Inspiring words from one of our long-term supporters, Sophie Holroyd

17 May , 2023 Blog

Inspiring words from one of our long-term supporters, Sophie Holroyd

From right to left – Kitty Holroyd, Sophie Holroyd, Sam Botterill & Jenny Henman (founder of Plant your Future), enjoying prosecco at the event!

Sophie’s heartfelt words remind us of how many people share our passion, mission and vision. Each one of our supporters contribute to the success of Plant your Future in a different way, and to us, they are all valuable.


Sophie’s heartfelt words

It’s an odd thing, feeling so connected to a charity when you have never seen in person the good work it does, and have no real prospect of ever doing so. In the case of my relationship with Plant Your Future, the connection comes from caring passionately about the cause, and believing so strongly in the power of the charity to bring about transformational change both in people’s lives, and in the environment. The wonderful Plant Your Future fundraising reception at the kind invitation of the Peruvian Embassy in London made that connection meaningful and vivid for me, enabling me to meet many other like-minded committed supporters, the dedicated community of which I am a tiny part, to celebrate in person the work of the charity.
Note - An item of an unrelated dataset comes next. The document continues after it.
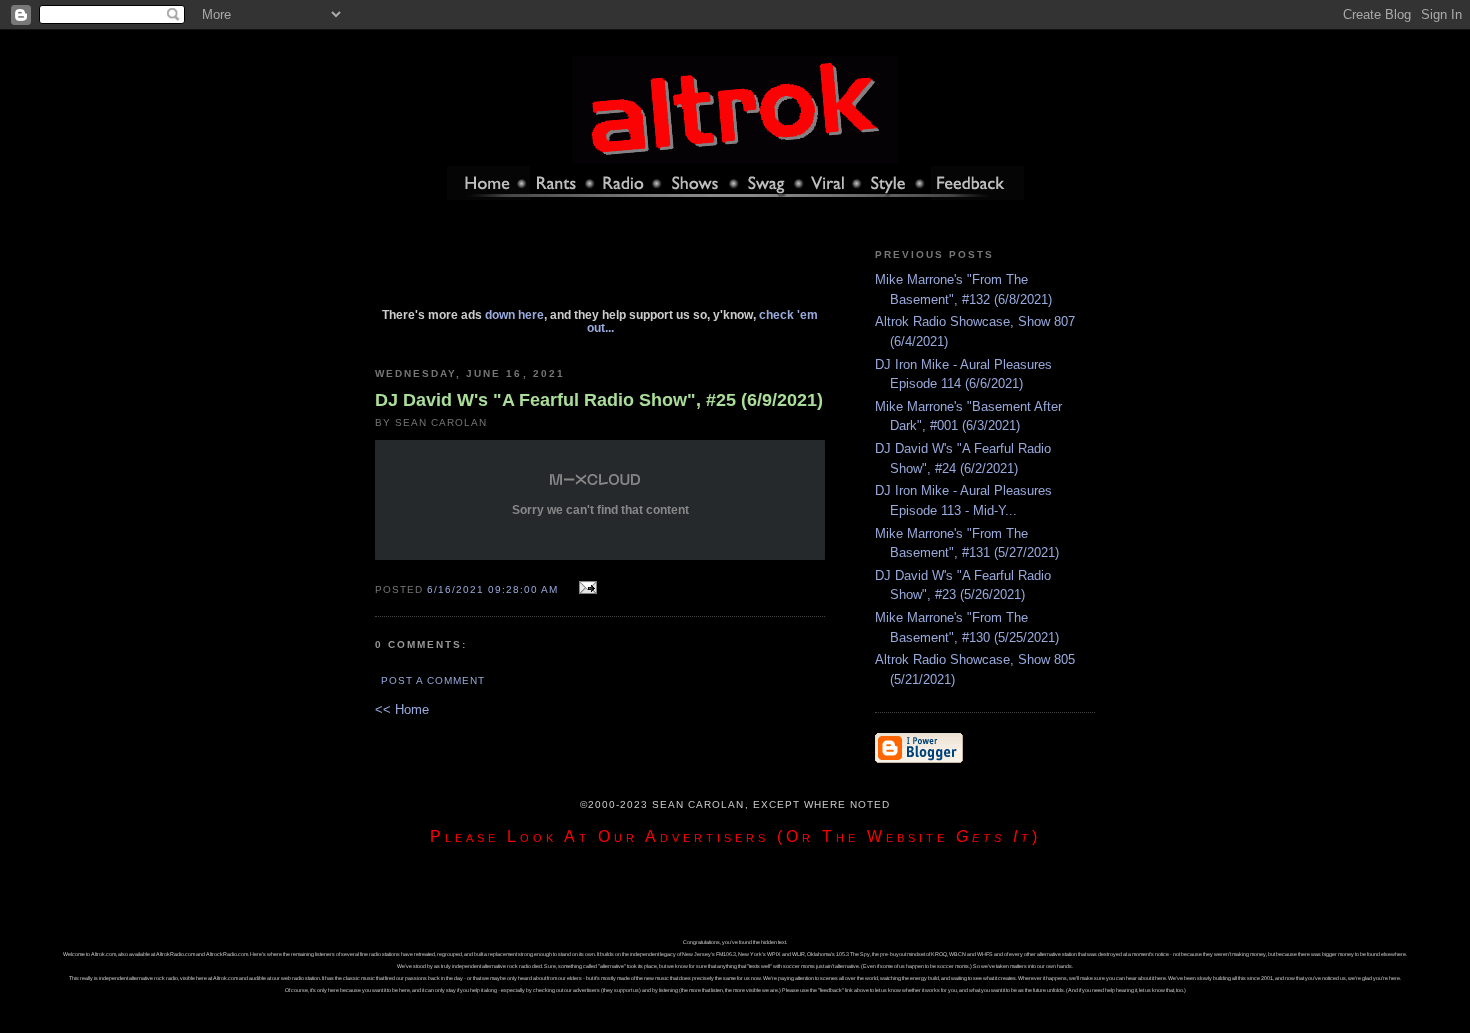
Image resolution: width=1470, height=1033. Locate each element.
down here (514, 314)
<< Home (402, 709)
“In the case of my relationship with Plant your Future, the Connection comes from caring passionately about the cause and believing so strongly in the power of the charity to bring about transformational change both in people’s lives and in the environment.”

The evening also made my sense of the charity more vivid by putting faces to some of the names behind the scenes – Jenny, Plant Your Future’s driven, tirelessly energetic and articulate founder, and Barry, one of the all-important trustees who are the backbone of the charity’s organisation. Most of the volunteers were like me long-term supporters of the charity like Sam, who filled and refilled our glasses with fizz to accompany the lovely canapés, which I am sure encouraged me to buy several sheets of tickets to go in the raffle in the expectation of winning some wonderful prizes at the end of the evening.

My sense of connection was further heightened during the evening for everywhere I turned to look we were surrounded on each wall by images of Peru: the extraordinary exhibition of photographs taken over forty years ago by Tony Hutchings, whom we had the pleasure of hearing speak at the reception and who is also a generous supporter of the charity. His photographs record not only the most globally recognisable and iconic Peruvian landmarks, such as Machu Pichu and Lake Titicaca, but also the scope and sweep of this extraordinary country, and its people.

Tony encountered them during his 15,000-mile journey as they celebrated the Inti Raymi festival, fished off Tachile Islands in reed boats, or made traditional everyday hats and belts. The Ambassadors’s wife Desiree shared with me that a significant tower which was the focus of one of Tony’s photographs displayed in the entrance hall had collapsed in an earthquake in the intervening years and no longer exists and that for both herself and her friend visiting from Peru, who was also attending the reception, this was a particularly poignant record of their loss.

“There was a powerful sense throughout the evening of a swell of energy and enthusiasm to return to Peru and to the world the lost landscape.”

And indeed there was a powerful sense throughout the evening of a swell of energy and enthusiasm to return to Peru and to the world the lost landscape: since Tony visited in 1982 sadly so much more of Peru’s Amazonian rainforest has disappeared. In her speech Jenny made the powerful argument that sustainable agroforestry practices can reverse this decline, supporting a population of Amazonian farmers to live sustainably on the land they love by replanting tens of thousands of native trees – many of which grow fruits which can be harvested and yield an income — cocoa, lime, copoazu to name but three — and even trees which can be logged sustainably like marupa and tornillo.

Jenny reeled off (some mindboggling) stats on the scale-up in tree planting by the charity over the last 3 years – 44,000 trees in 2021, just over 156,000 in 2022, and they have already planted over 200,000 this year. They are on track to make it to 250,000 — yes, a quarter of a million — before the rains stop at the end of May. Phenomenal growth. I had sharp pictures in my mind of images that I have seen on Plant Your Future’s blog: the countless rows of tiny vibrant little tornillo saplings in their little pots growing in the forest nursery on the other side of the world, seeds that I in a small way had contributed to buying with my support during their Big Give campaign. Images in my mind too of the backbreaking labour of the farmers planting out the saplings in time for them to be watered by the rainy season to ensure their successful survival. Work that I can never help with in-person but which I, and all the other supporters at the reception and the army of others that couldn’t be there, can sustain and make possible.

It truly is an endeavour that spans the globe.